In terms of the repair costs, ref. [30] states that the cost of the electrolyser is expressed as £263,351.9/MW, which is also similar to refs. [35,36,37]. Scaling up to to 3 MW, as per the turbine used in this model, equated to a CAPEX cost of £790,053.57. Furthermore, ref. [37] states that the repair cost of the PEM electrolyser for a major replacement would cost approximately 32% of the CAPEX cost for a stack replacement. The costs for minor and major repairs were then determined by looking at the trends of how other repair costs of turbine components increase with the severity of failure, and the values were extrapolated from this. It was found that the minor repair cost for the electrolyser costs approximately 0.26% of the major replacement cost based on the same historical failure dataset used to extrapolate the failure rates. Similarly, for the major repair cost of the electrolyser, it was found from the same dataset that the major repair cost was 5.87% of the major replacement cost.

The NREL CDPs were then used to obtain the repair times for the electrolyser [38]. The mean time to repair the compressor for all failures was five hours and was used to quantify the time for the electrolyser major repairs. The times for minor and major replacements were then determined by looking at the trends of how other repair times of turbine components increase with the severity of failure, and the values were again extrapolated from this. It was found that the minor repair time for the electrolyser took 26.94% of the major repair time based on the same historical failure dataset used to extrapolate the failure rates. Similarly, for the major replacement time of the electrolyser, it was found from the same dataset that the major replacement time was 3.3342 greater than the major repair time.

Table 1. O&M inputs for PEM electrolyser.

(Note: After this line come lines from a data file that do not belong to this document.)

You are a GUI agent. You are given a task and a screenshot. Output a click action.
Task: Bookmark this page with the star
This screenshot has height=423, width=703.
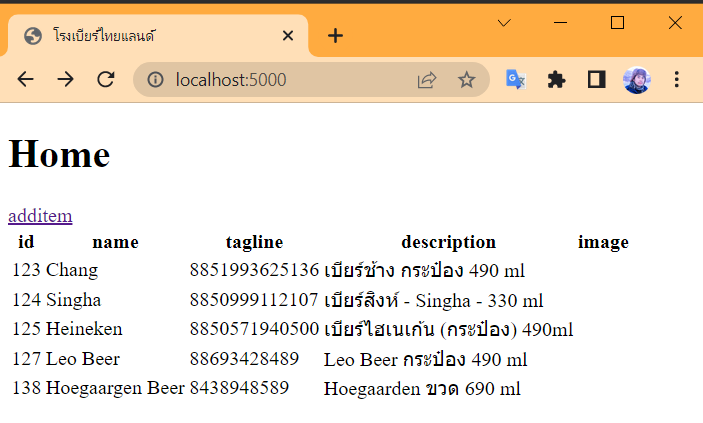466,80
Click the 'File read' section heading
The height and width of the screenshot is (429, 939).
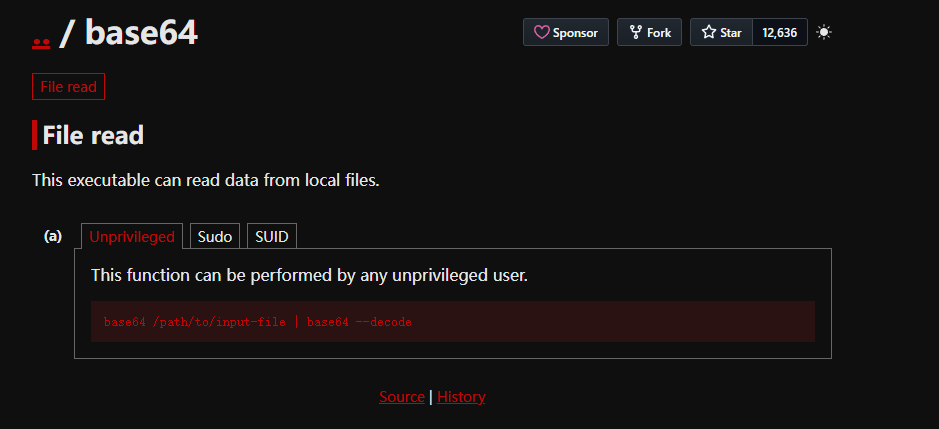click(93, 135)
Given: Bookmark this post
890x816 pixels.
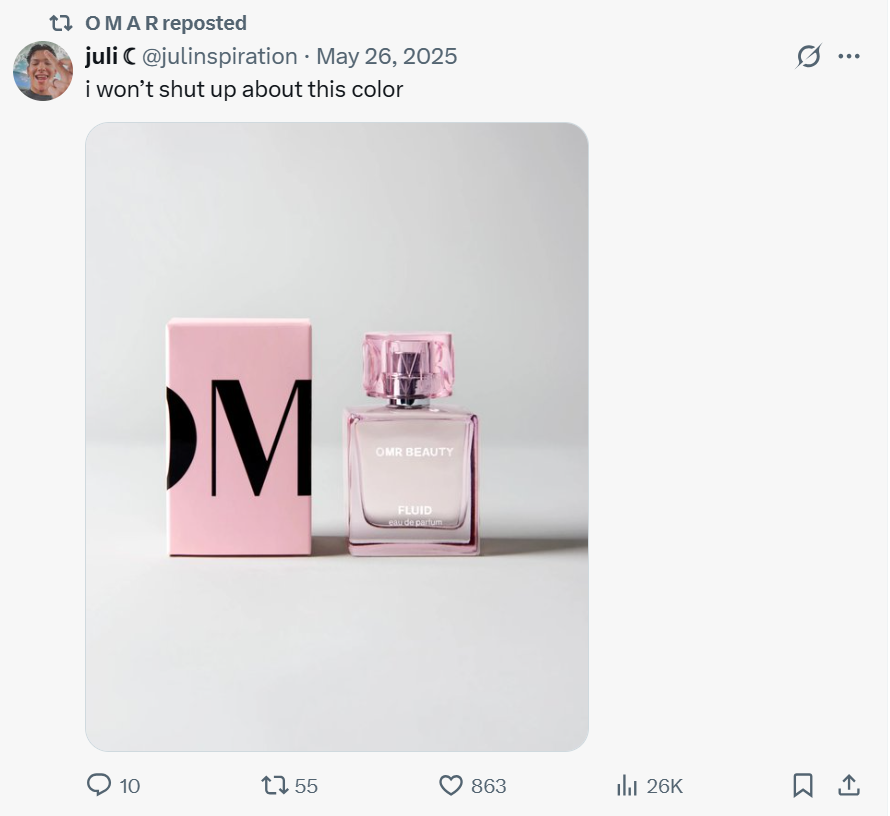Looking at the screenshot, I should pyautogui.click(x=802, y=786).
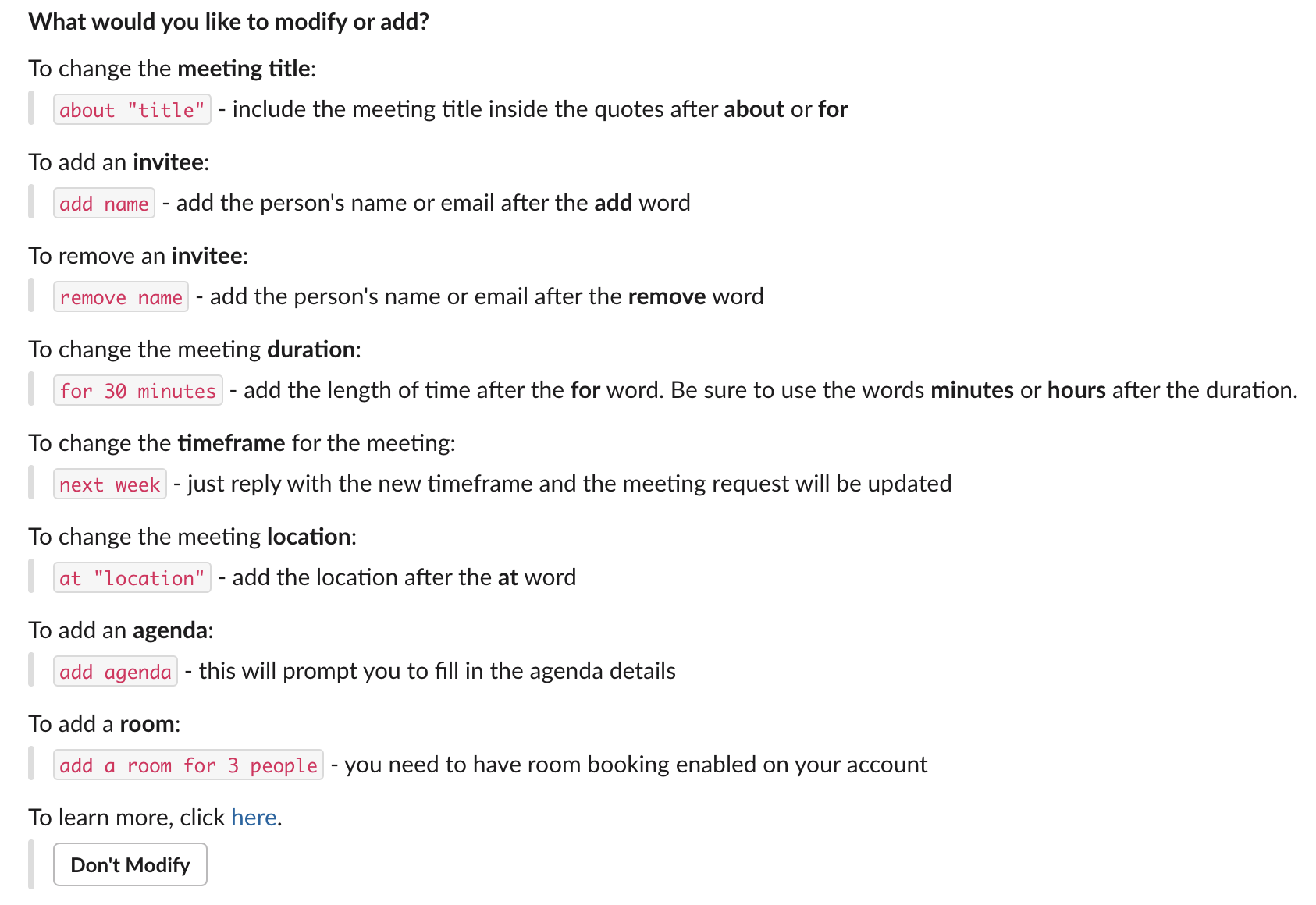Click the bold "room" word in the heading line
The height and width of the screenshot is (905, 1316).
pos(147,724)
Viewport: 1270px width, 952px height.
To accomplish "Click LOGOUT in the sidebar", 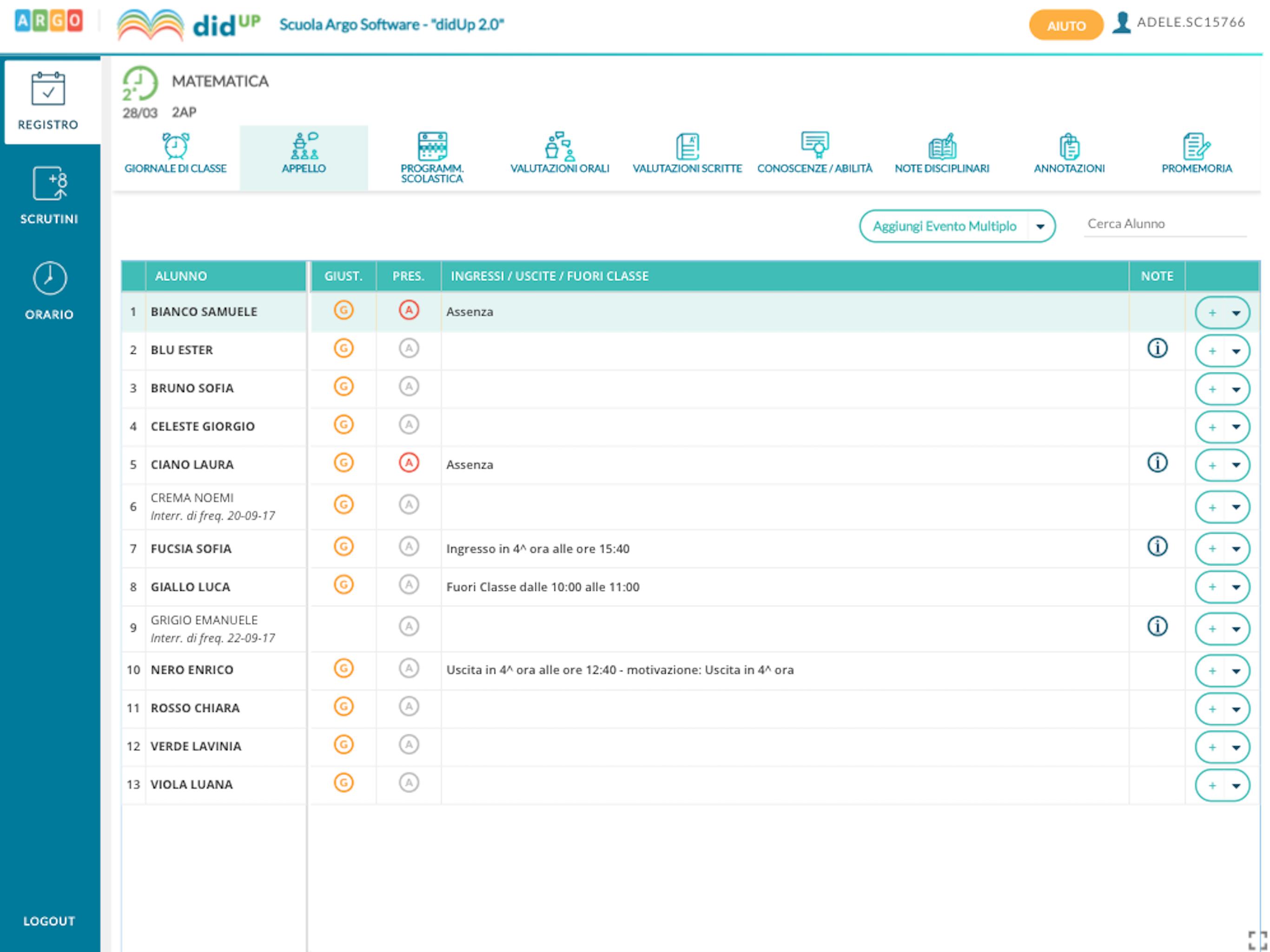I will [x=49, y=920].
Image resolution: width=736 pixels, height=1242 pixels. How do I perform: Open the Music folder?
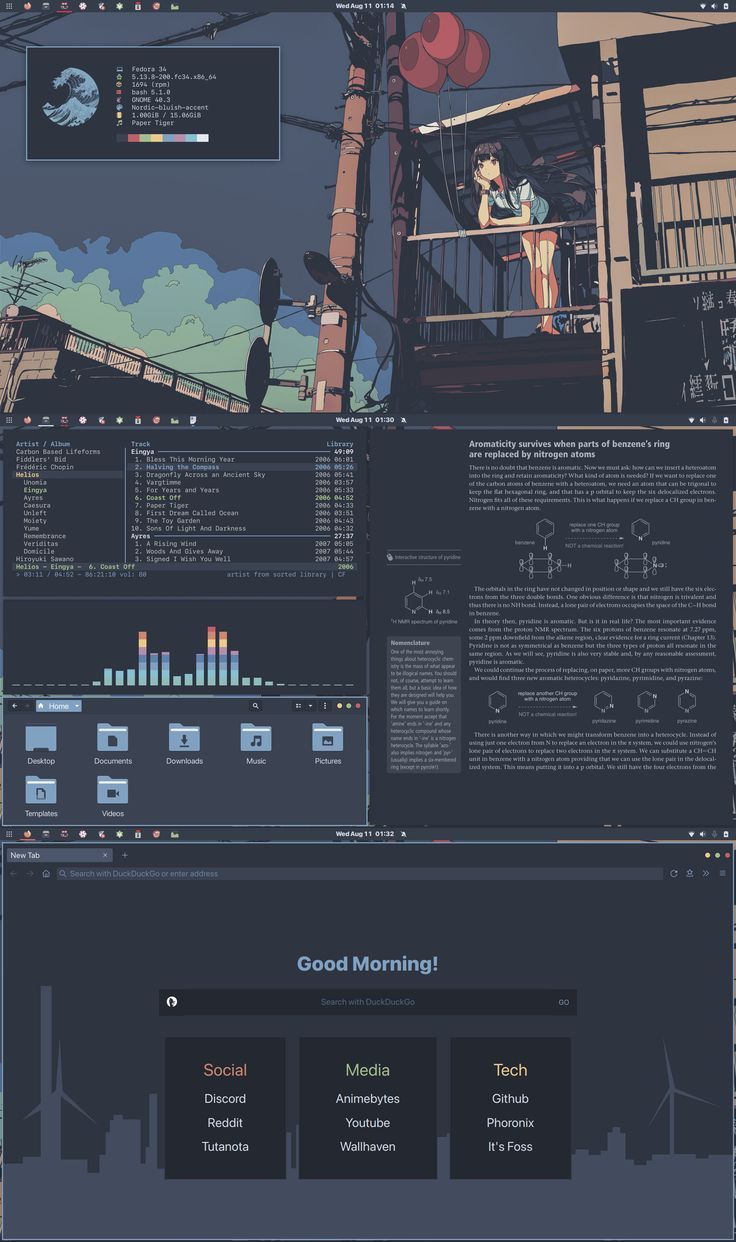click(x=256, y=739)
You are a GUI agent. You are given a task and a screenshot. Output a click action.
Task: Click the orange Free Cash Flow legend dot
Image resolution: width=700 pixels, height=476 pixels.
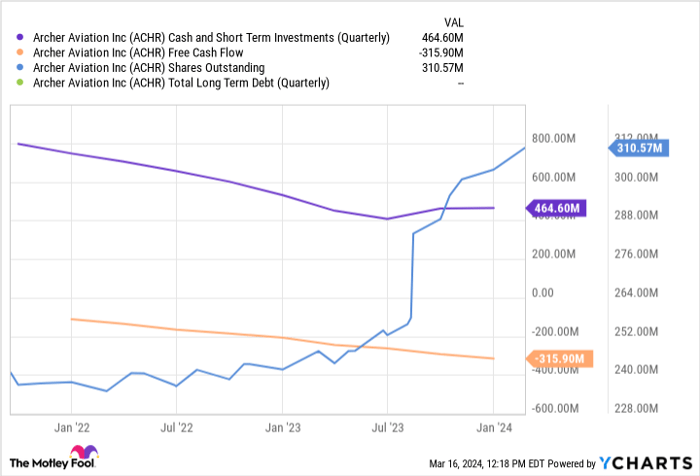(22, 53)
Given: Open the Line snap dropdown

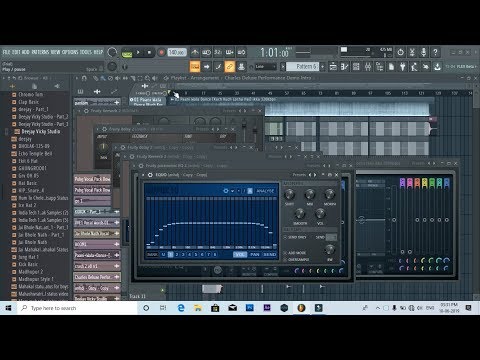Looking at the screenshot, I should [265, 67].
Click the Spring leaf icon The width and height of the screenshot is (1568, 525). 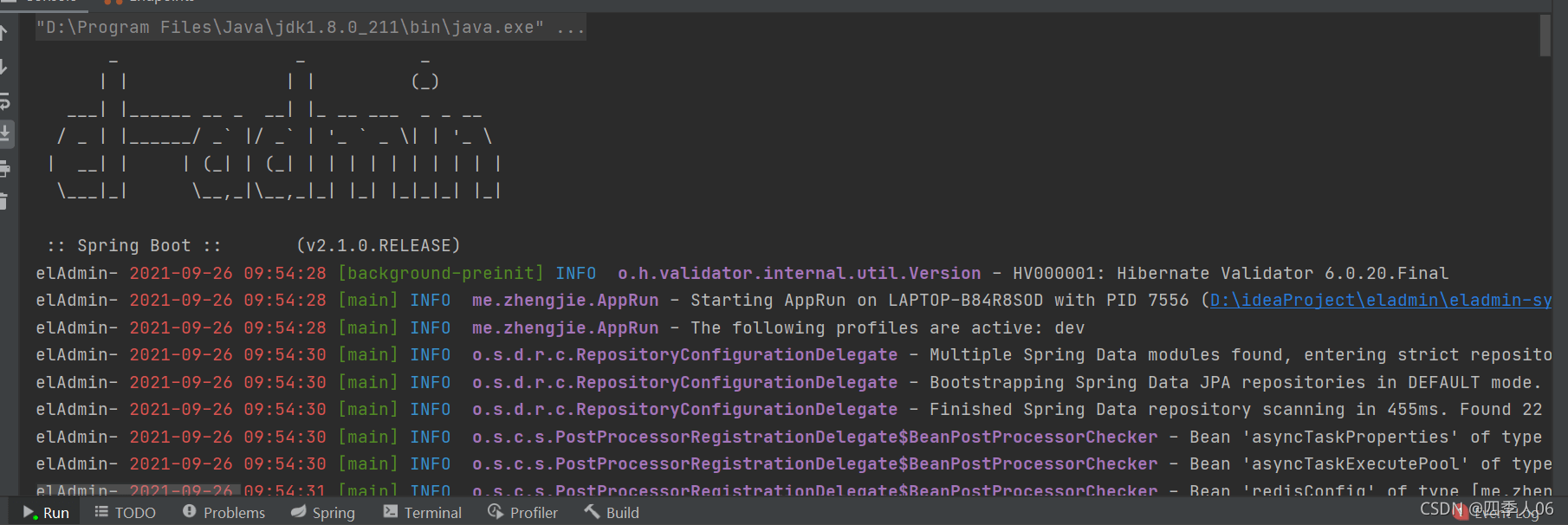tap(298, 511)
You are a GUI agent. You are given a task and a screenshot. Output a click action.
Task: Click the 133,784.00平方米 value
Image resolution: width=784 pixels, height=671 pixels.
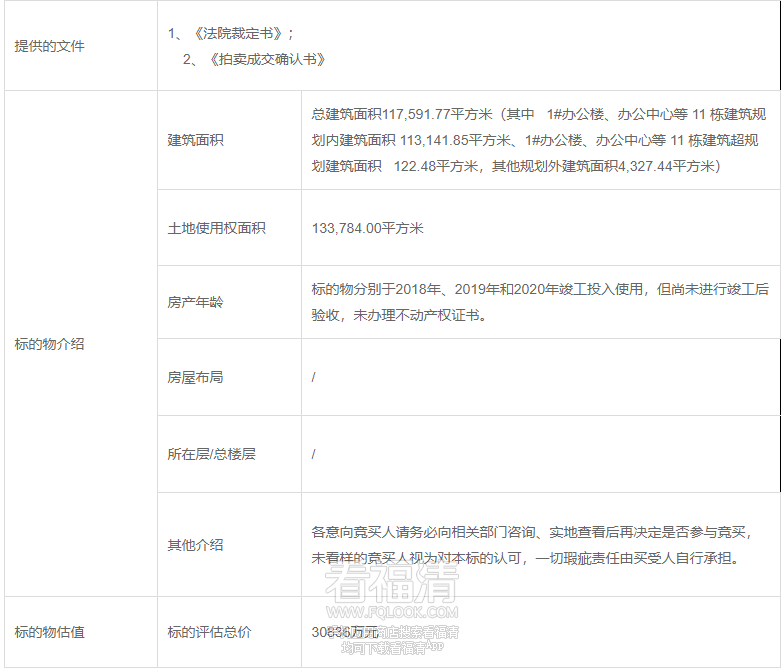(x=367, y=228)
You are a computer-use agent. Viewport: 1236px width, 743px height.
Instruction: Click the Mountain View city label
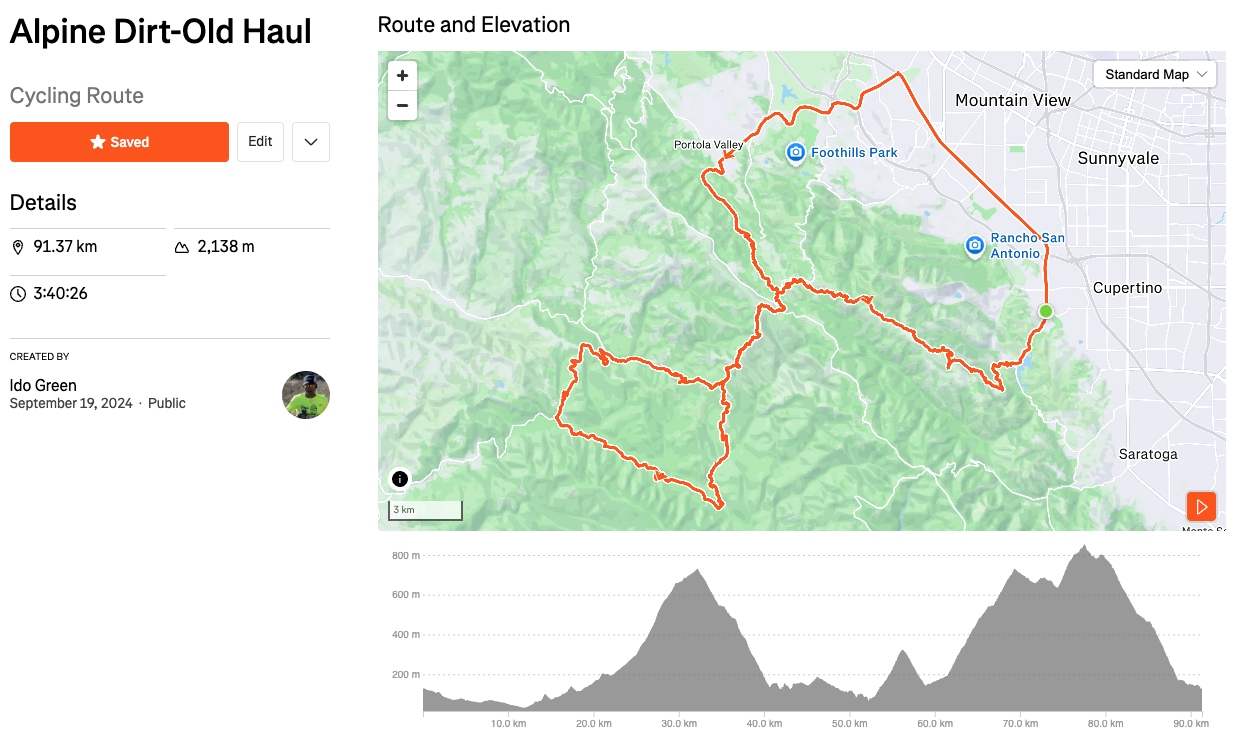[x=1012, y=100]
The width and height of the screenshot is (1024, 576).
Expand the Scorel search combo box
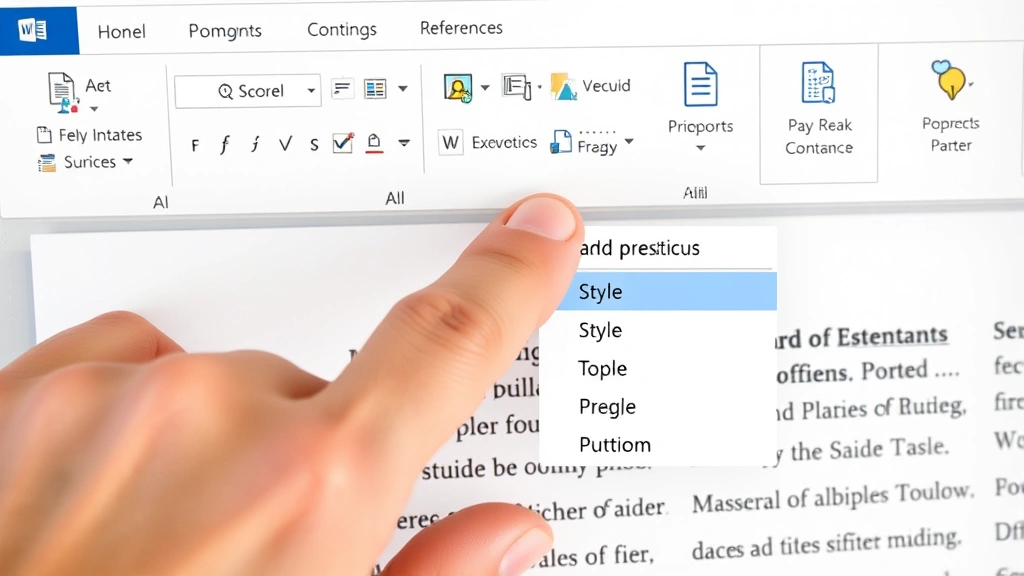pyautogui.click(x=311, y=90)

Input	Minor Repair	Major Repair	Major Replacement
Failure rate	0.5580	0.2941	0.1030
Repair times (h)	1.3469	5	16.6708
Repair costs (£)	664.0430	14,852.6367	252,817.1424
Number of technicians	2.3542	2.9194	6

shows the O&M inputs for the electrolyser.

3.2.2. Desalination Unit

Due to the recent nature of green hydrogen in terms of technology, there is very little in the literature regarding the desalination unit, especially when considering failure rates. Therefore, the failure rates for this component were synthesised via OREDA. The desalination unit was modelled as described in Figure 5 as a series of pumps, valves, tanks and filters, which was based on the model produced in ref. [39]. The failure rate for each sub-component was obtained by defining a failure mode as a minor repair, major repair or major replacement. For example, a filter has a failure mode of blockage with a failure rate of 0.0117384 per year [13]. Whilst this blockage is critical to the functioning of the filter, it was classed as a minor repair, as it does not take long to correct this failure when taking into account the whole system.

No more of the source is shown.